De Hooiwagens (Phalangidae), waarvan men ongeveer 100 soorten onderscheidt, die bijna alle de Oude Wereld bewonen, stemmen in de volgende opzichten overeen. Het dikke, eivormige lichaam is straalsgewijs door de lange pooten omgeven. Nagenoeg op ’t midden van het kopborststuk staan de beide oogen; het bolle achterlijf is (niet altijd duidelijk) in 6 ringen verdeeld. Twee ademgaten onder de heupen van de achterpooten stellen het tracheeënstelsel, waardoor de ademhaling geschiedt, met de buitenwereld in gemeenschap. De 3-ledige kaaksprieten zijn naar beneden gericht; hunne beide laatste leden vormen een kleine schaar. De kaaktasters bestaan uit 6 draadvormige leden en eindigen in den regel in één fijnen klauw, evenals de beide pootvormige kaken, die overigens weinig verschillen van de 3 paar volgende, tweeklauwige ledematen. Bij geen der overige Arthropoden vindt men pooten van zulk een lengte. De koude schijnt de Hooiwagens weinig te deren; zelfs op hooge bergen komen zij voor: de Gletscher-hooiwagen (Opilio glacialis) wordt in de Zwitsersche Alpen nog op een hoogte van 3344 M. gevonden.
De meest algemeen verbreide soort, de Gewone Hooiwagen (Opilio parietinum, fig. 4), is op de heup, de dij en het kopborststuk met fijne doorntjes bezet. De lichtbruinachtige rugzijde vertoont een nagenoeg ruitvormige, zwartbruine teekening; de buikzijde is witachtig. Het lichaam wordt 8 à 10 mM. lang. Zeer gretig heeft men deze Spin de wijfjes van de Roodbruine Sparrelootgallen-bladluis (Chermes coccineus, C. strobilobius) zien grijpen; zij perste hare slachtoffers de eieren uit het lichaam en vrat deze op, waarna zij de overige, hardere deelen liet liggen. Naar het schijnt, duurt de ontwikkeling van deze soort 3 jaren, waarin verscheidene vervellingen voorkomen.
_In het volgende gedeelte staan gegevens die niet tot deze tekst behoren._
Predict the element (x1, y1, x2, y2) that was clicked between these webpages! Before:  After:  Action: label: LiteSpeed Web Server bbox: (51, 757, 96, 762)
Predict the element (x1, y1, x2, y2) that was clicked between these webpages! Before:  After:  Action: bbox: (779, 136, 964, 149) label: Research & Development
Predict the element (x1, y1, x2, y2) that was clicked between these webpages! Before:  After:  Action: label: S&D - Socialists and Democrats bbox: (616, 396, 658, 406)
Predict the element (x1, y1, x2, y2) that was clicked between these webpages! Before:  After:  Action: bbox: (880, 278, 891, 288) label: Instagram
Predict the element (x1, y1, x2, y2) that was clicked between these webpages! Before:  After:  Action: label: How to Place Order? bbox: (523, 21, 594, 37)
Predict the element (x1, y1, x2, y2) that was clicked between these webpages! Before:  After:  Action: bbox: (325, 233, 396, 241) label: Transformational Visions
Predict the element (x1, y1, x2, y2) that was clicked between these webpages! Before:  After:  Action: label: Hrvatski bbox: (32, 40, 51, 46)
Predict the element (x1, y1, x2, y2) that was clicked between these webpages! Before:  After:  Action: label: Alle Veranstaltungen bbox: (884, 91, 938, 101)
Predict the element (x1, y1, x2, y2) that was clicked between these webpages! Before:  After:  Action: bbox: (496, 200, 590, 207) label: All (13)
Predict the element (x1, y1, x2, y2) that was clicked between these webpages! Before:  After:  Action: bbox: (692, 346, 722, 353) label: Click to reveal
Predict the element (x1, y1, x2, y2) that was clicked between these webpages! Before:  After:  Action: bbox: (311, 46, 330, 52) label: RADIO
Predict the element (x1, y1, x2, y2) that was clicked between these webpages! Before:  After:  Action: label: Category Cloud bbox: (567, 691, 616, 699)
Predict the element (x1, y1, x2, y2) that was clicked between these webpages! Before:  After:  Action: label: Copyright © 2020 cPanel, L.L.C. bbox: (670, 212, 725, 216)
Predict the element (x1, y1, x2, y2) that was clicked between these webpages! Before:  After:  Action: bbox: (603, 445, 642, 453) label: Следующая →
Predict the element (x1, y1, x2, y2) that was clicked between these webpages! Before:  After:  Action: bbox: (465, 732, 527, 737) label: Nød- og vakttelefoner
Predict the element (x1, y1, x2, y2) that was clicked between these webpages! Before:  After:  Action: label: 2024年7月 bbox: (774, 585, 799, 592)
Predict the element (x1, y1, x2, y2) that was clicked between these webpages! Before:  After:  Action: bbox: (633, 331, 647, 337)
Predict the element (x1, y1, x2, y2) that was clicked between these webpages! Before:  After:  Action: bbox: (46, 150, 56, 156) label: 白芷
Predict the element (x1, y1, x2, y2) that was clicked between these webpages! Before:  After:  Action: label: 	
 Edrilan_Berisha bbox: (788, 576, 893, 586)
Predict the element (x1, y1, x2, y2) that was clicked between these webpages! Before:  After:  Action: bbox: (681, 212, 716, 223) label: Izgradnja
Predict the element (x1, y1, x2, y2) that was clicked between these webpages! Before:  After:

Behalve de Hooiwagens onderscheidt men nog een zestal andere familiën (met 150 soorten) van Bastaardspinnen. De zonderlingste vormen treft men aan in het Zuid-Amerikaansche geslacht Gonyleptes. Het achterlijf is bij deze zoo goed als geheel onder het stevig gepantserde kopborststuk verborgen. Daarachter steken de ver uiteenwijkende, breede en zeer lange achterpooten uit, die een bijzonder dikke heup hebben en met krachtige doornen gewapend zijn. Alleen de mannetjes vertoonen deze afwijkingen; bij de wijfjes is achter het rugschild van ’t kopborststuk een deel van het achterlijf zichtbaar. De bruinroode Gonyleptes curvipes bewoont Brazilië en Chili en blijft over dag verscholen achter boomschors, onder omgehouwen boomstammen, in gaten van den grond en dergelijke schuilhoeken, waar andere duisterlingen haar tot voedsel dienen.